A blog dedicated to updating you upon legislation and ethical debates around human rights (principally under the angle of law-enforcement forces) and bioethics (under the angle of the protection of vulnerable persons). You are welcome to leave your comments on any of the posts!

Thursday, December 01, 2005

Therapeutical freedom and best interest of a child before a French court

French medical deontology determines that a physician benefits of the therapeutical freedom when treating a patient. The “therapeutical freedom” entails the right to choose the cure that might be the best – in the doctor’s opinion – for his patient. It corresponds to the right of the patient of choosing his doctor (S. WELSCH, Responsabilité du médecin, Paris, Litec, p. 89). There are nevertheless limits to the therapeutical freedom: the physician should always be very careful in the case of danger for the patient, or when some new treatments are insufficiently experimented.

A case which made the front page of newspapers, has precisely illustrated this “therapeutical freedom” in an unexpected manner. A six-year old child suffering of a cancer of the face had an extension of the cancer to the jaw. The parents wished that their child be operated in order to enable him to have a better quality of life. A specialist of facial surgery first favourable to the operation then declined, on the concordant opinion of his colleagues who recommended complementary exams before operating. The parents then brought the case before a judge responsible for urgent decisions (Tribunal des référés, a one-judge first-tier court, responsible for judging cases where emergency is proved). The case was judged yesterday, 29 November 2005, and the judges’ decision was to declare itself incompetent in the case:

“The legitimate desire of the demanders [the parents] to put all in action to favour the healing of their child cannot allow them to ask the State to interfere in physician-patients relationships and in the independent exercise of the medical art by requesting the realisation of a surgical operation”. The judge posed another barrier to the intervention of the judicial in the medical field by saying that appreciating the appropriateness of an operation does not “pertain to the judicial debate, but only to the competence of the health care professionals who must, in conscience and in the interest of the child, decide of the most appropriate treatment for his state”.

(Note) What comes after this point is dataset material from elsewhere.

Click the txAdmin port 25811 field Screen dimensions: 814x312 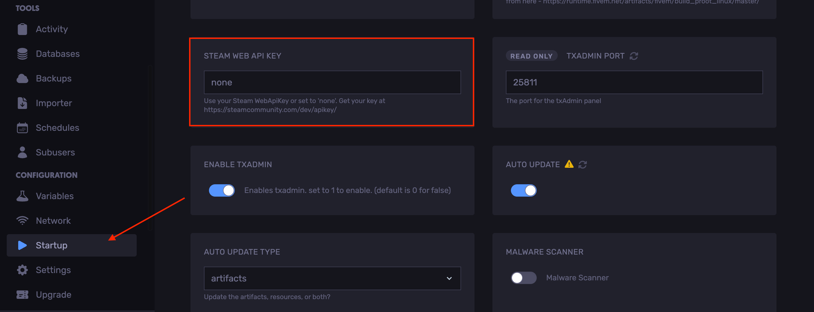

In the aftermath of the decision, the centre Antoine-Lacassagne where the child was being hospitalized announced that he would be however operated, a decision which the French media saluted as being the result of dialogue.

The judicial decision, however, was in line with traditional legal opinion, though it is the first of this type in France. It is a mark of an evolution of the medical relationship in France towards a confrontational style, in the example of what takes place in the U.S. It is no wonder that the judge of référés thought it was necessary of establishing boundaries as to the action of the judicial body in medical matters.

On the ethical plane, it seems that the deontological problem was allegedly complicated by the fact that some French newspapers alleged that the medical community was set against a case being treated outside of the traditional scheme of treatment.